Mais sortir d’une tragédie n’est pas facile. Parfois, le traumatisme de certaines tragédies, comme la mort d’un enfant ou d’un conjoint, ne disparaît jamais complètement.
Et puis il y a ceux qui sont ouverts sur le fait qu’ils se débattent après une perte de mois, voire des années plus tard. Si ce qui ne vous tue pas vous rend plus fort »était vrai, ces gens pourraient être considérés comme faibles» ou considérés comme ayant quelque chose de mal »avec eux.

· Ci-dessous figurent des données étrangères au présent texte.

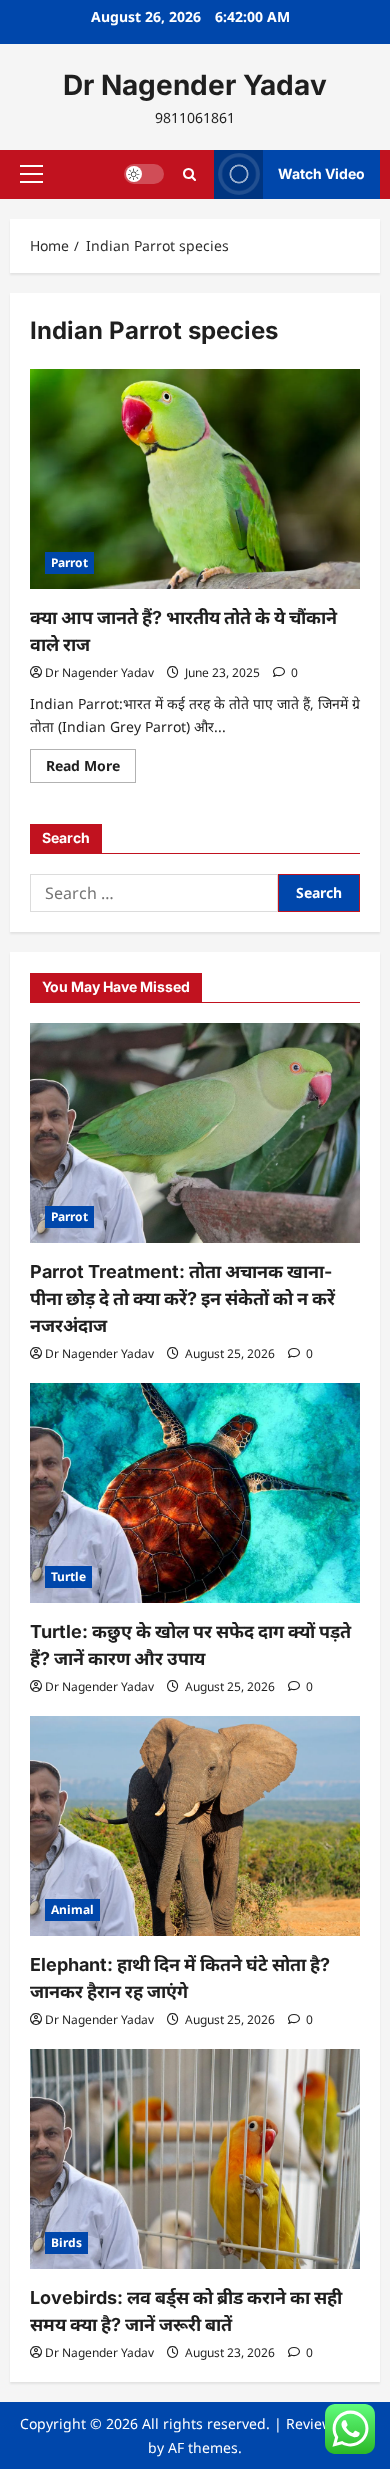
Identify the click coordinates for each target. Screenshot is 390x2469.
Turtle (68, 1576)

Voici ce que nous savons des meilleures recherches scientifiques réalisées: les gens peuvent en effet grandir de l’adversité. Ils peuvent devenir plus forts, améliorer la qualité de leurs relations et accroître leur estime de soi. Mais cela n’arrive probablement pas aussi souvent que la plupart des gens et certains chercheurs le croient.
De plus, tout le monde ne grandira pas de la même manière et à la même vitesse. Les gens continueront d’avoir besoin de l’aide et du soutien social de leurs familles, amis et communautés à la suite d’un événement traumatisant. La disponibilité de ces ressources joue en fait un rôle important pour déterminer si les gens grandissent, en fait.
La croissance ne doit pas non plus être considérée comme un objectif pour tous. Pour de nombreuses personnes, le simple fait de revenir là où elles étaient avant le traumatisme peut être un objectif suffisamment ambitieux.
Bien qu’il soit certainement possible que l’adversité mène à de nouvelles idées et à de la sagesse, la science ne sait toujours pas quand et comment.
Les histoires de croissance découlant d’un traumatisme sont certainement puissantes. Elles peuvent servir d’inspiration pour nos propres vies. Mais nous devons faire de meilleures recherches pour savoir si de telles histoires sont la norme ou l’exception.